Visual inspection of the predicted segmentation results revealed that even with very limited data, AGSAM exhibited higher sensitivity in detecting the optic cup area within the images (Figure 4). As more data became available, all methods demonstrated noticeable segmentation improvements. However, methods like nnSAM, Mamba-Unet, TGANet, and SegFormer exhibited significant false positives under a few data volumes. In contrast, the results of AGSAM were very stable, with the predicted areas gradually aligning more closely with the annotated ground truth.

5.3. Ablation Studies of AGSAM

The ablation experiments were conducted with training data of 1 for the CAMUS dataset. At first, the baseline model FCN was tested as the agent model. Successively, SAM feature encoder (FE), which corresponds to nnSAM (FCN), SAM’s mask decoder (MD), and the feature augmentation convolution module (FACM) were incrementally added. Metrics revealed improvements with the addition of each module over the baseline. Finally, the combination of all modules resulted in the maximum enhancement from 0.4819 to 0.5419 (Table 3). Metrics demonstrated improvements with each module over the baseline, and the combination of all modules resulted in the maximum enhancement from 0.4819 to 0.5419. Furthermore, we assessed FCN, DeepLabV3, and Unet++ as guided models for AGSAM. Consistent trends observed across methods (e.g., for DeepLabV3 from 0.5157 to 0.5758; for Unet++ from 0.2486 to 0.2615) (Table 3) suggest the effectiveness of AGSAM’s modules, rather than reflecting inherent randomness associated with a single model.

To assess the efficacy of FACM feature augmentation, we visualized the extracted feature maps [5,6] (Figure 5) using Grad-CAM [28]. This visualization technique revealed that after FACM processing, the feature maps exhibited improved alignment and brightness with annotated regions, indicating a better correspondence between the augmented features and the ground truth annotations. This observation suggests that suppressing irrelevant feature responses during training enhances the model’s ability to produce relevant responses.

The design intention behind the FACM was to ensure that during supervised training, the feature maps’ response values and positions at each layer in the current iteration contain semantic feature information contributing to the final segmentation result. By randomly compressing the values of the feature maps, the model is encouraged to prioritize larger response values in subsequent iterations to counteract the effects of random compression. Additionally, the FACM aims to minimize the inclusion of feature response regions irrelevant to the final prediction.

The visualization results (Figure 5) demonstrate that the integration of the FACM effectively suppresses irrelevant feature information while enhancing feature responses relevant to the prediction results. This enhancement allows the prompt feature embedding to extract relatively reliable information from noisy or rough data, contributing to improved segmentation performance.

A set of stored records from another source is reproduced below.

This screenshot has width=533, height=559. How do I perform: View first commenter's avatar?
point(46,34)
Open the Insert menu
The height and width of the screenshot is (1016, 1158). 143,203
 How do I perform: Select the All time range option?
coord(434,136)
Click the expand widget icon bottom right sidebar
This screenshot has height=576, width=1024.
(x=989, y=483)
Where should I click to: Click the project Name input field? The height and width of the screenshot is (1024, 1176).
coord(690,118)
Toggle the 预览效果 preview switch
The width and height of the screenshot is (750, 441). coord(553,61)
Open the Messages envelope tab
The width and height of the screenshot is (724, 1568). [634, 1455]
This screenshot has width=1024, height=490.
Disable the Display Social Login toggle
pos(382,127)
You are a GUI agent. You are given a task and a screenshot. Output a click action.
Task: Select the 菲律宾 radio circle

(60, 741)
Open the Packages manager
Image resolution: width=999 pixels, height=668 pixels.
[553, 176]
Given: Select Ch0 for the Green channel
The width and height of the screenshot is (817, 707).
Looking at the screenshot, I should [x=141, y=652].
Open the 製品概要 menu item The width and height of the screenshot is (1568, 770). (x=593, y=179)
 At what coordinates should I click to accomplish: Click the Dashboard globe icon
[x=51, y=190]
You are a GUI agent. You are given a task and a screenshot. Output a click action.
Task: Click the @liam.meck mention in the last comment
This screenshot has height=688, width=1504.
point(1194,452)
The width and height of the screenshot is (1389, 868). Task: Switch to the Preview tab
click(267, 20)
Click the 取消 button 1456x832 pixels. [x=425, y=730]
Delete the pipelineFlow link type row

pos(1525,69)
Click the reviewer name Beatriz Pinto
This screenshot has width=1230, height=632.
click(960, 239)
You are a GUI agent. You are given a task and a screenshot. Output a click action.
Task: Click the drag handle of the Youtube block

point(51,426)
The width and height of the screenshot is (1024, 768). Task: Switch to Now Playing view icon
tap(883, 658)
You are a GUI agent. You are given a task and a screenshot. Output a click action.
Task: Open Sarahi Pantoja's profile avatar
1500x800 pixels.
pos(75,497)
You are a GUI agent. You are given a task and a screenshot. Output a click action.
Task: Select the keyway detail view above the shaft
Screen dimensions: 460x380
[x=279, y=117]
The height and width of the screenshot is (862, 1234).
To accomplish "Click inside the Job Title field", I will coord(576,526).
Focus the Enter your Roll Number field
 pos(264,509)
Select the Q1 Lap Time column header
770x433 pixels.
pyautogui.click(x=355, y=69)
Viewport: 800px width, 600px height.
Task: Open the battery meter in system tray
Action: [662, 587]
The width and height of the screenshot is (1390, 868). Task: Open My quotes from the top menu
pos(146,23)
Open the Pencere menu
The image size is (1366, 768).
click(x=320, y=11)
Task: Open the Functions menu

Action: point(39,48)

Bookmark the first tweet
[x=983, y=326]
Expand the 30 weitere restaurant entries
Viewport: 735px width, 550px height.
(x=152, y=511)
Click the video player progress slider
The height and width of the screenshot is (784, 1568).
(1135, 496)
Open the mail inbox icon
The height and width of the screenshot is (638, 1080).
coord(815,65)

Although the guided model may produce unreliable prediction information, leading to unreliable prompt information, the impact of inaccuracies can be mitigated in two ways: (1) the subsequent prompt-embedding module, which can accommodate certain noise information, coupled with the immunity of SAM’s decoder to a certain extent of erroneous cues, and the final decoding results correct some of the prediction errors made by the agents used to generate prompt embeddings. (2) The integration of the FACM can suppress some irrelevant feature information and enhance feature responses related to the prediction results, as shown in the figure, enabling the prompt feature embedding to extract relatively reliable information from rough data.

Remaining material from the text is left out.